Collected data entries
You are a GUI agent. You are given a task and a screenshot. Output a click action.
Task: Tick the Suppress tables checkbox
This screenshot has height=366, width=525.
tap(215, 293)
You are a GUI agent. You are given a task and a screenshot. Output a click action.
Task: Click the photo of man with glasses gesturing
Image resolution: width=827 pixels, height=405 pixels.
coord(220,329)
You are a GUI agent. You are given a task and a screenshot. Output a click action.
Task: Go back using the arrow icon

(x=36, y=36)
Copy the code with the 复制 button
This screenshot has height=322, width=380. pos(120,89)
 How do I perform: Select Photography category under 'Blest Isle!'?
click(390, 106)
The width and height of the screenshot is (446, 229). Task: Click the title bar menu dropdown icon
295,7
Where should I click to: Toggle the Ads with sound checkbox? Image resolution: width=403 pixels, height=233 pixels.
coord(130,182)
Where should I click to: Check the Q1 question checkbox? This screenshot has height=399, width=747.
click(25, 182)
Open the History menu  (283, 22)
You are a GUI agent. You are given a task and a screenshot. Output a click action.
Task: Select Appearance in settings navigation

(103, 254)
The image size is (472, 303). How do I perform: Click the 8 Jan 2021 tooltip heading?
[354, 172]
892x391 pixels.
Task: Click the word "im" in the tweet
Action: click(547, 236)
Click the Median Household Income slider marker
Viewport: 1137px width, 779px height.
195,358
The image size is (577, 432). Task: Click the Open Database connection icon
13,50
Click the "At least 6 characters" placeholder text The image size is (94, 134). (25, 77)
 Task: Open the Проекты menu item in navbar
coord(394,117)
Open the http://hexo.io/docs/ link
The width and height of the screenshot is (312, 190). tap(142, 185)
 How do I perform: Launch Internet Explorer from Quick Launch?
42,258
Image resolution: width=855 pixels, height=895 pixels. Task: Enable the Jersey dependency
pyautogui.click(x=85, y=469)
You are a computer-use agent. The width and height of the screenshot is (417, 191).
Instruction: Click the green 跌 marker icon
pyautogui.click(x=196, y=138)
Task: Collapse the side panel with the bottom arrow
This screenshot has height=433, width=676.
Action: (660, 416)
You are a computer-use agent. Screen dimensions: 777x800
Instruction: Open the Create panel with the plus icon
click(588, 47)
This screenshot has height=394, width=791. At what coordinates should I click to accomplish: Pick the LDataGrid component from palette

• **EXERCISE**: Find every line above where the word "computer" occurs, and copy that line.

• **SOLVED PROBLEM**:
You are a computer-use agent. The width and height of the screenshot is (417, 191).
You are a computer-use agent. Screen dimensions: 777x800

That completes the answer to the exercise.